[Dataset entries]
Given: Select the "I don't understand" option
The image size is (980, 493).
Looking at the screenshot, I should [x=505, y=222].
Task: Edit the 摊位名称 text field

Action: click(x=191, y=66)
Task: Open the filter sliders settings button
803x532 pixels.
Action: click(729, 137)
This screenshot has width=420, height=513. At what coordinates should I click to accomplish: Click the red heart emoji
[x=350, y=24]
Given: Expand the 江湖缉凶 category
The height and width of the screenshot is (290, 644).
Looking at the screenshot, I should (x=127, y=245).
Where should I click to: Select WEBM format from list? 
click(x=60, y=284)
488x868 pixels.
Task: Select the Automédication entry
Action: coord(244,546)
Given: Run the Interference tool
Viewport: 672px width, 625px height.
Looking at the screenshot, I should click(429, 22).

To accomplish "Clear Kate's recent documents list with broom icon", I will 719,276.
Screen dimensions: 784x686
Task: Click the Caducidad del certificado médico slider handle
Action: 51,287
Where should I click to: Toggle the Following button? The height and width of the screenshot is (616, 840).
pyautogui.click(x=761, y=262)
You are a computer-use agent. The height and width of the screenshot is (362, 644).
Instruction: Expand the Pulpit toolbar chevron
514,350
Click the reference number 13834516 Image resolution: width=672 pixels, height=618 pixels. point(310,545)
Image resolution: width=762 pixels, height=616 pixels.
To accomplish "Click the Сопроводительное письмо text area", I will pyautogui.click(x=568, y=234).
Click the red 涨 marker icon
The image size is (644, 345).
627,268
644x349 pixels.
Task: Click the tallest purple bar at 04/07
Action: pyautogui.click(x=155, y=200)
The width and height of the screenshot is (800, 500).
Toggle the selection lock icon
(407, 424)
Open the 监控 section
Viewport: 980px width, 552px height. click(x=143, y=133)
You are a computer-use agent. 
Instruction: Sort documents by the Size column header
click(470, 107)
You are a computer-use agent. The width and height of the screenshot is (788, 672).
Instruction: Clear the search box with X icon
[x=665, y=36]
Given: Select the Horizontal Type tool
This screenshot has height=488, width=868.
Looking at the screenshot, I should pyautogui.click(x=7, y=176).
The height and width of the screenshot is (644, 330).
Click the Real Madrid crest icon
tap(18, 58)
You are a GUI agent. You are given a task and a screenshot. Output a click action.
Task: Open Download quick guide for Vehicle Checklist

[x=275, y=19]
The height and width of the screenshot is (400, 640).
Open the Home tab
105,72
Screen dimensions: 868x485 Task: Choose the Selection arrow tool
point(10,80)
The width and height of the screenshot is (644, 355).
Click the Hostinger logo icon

» Task
Each record must be printed again, word for word, with nothing dropped.

» Expected answer
Given: Select the "I don't understand" option
The image size is (980, 493).
Looking at the screenshot, I should [x=505, y=222].
Task: Edit the 摊位名称 text field

Action: click(x=191, y=66)
Task: Open the filter sliders settings button
803x532 pixels.
Action: click(729, 137)
This screenshot has width=420, height=513. At what coordinates should I click to accomplish: Click the red heart emoji
[x=350, y=24]
Given: Expand the 江湖缉凶 category
The height and width of the screenshot is (290, 644).
Looking at the screenshot, I should (x=127, y=245).
Where should I click to: Select WEBM format from list? 
click(x=60, y=284)
488x868 pixels.
Task: Select the Automédication entry
Action: coord(244,546)
Given: Run the Interference tool
Viewport: 672px width, 625px height.
Looking at the screenshot, I should click(429, 22).

To accomplish "Clear Kate's recent documents list with broom icon", I will 719,276.
Screen dimensions: 784x686
Task: Click the Caducidad del certificado médico slider handle
Action: 51,287
Where should I click to: Toggle the Following button? The height and width of the screenshot is (616, 840).
pyautogui.click(x=761, y=262)
You are a computer-use agent. The height and width of the screenshot is (362, 644).
Instruction: Expand the Pulpit toolbar chevron
514,350
Click the reference number 13834516 Image resolution: width=672 pixels, height=618 pixels. point(310,545)
Image resolution: width=762 pixels, height=616 pixels.
To accomplish "Click the Сопроводительное письмо text area", I will pyautogui.click(x=568, y=234).
Click the red 涨 marker icon
The image size is (644, 345).
627,268
644x349 pixels.
Task: Click the tallest purple bar at 04/07
Action: pyautogui.click(x=155, y=200)
The width and height of the screenshot is (800, 500).
Toggle the selection lock icon
(407, 424)
Open the 监控 section
Viewport: 980px width, 552px height. click(x=143, y=133)
You are a computer-use agent. 
Instruction: Sort documents by the Size column header
click(470, 107)
You are a computer-use agent. The width and height of the screenshot is (788, 672).
Instruction: Clear the search box with X icon
[x=665, y=36]
Given: Select the Horizontal Type tool
This screenshot has height=488, width=868.
Looking at the screenshot, I should pyautogui.click(x=7, y=176).
The height and width of the screenshot is (644, 330).
Click the Real Madrid crest icon
tap(18, 58)
You are a GUI agent. You are given a task and a screenshot. Output a click action.
Task: Open Download quick guide for Vehicle Checklist

[x=275, y=19]
The height and width of the screenshot is (400, 640).
Open the Home tab
105,72
Screen dimensions: 868x485 Task: Choose the Selection arrow tool
point(10,80)
The width and height of the screenshot is (644, 355).
Click the Hostinger logo icon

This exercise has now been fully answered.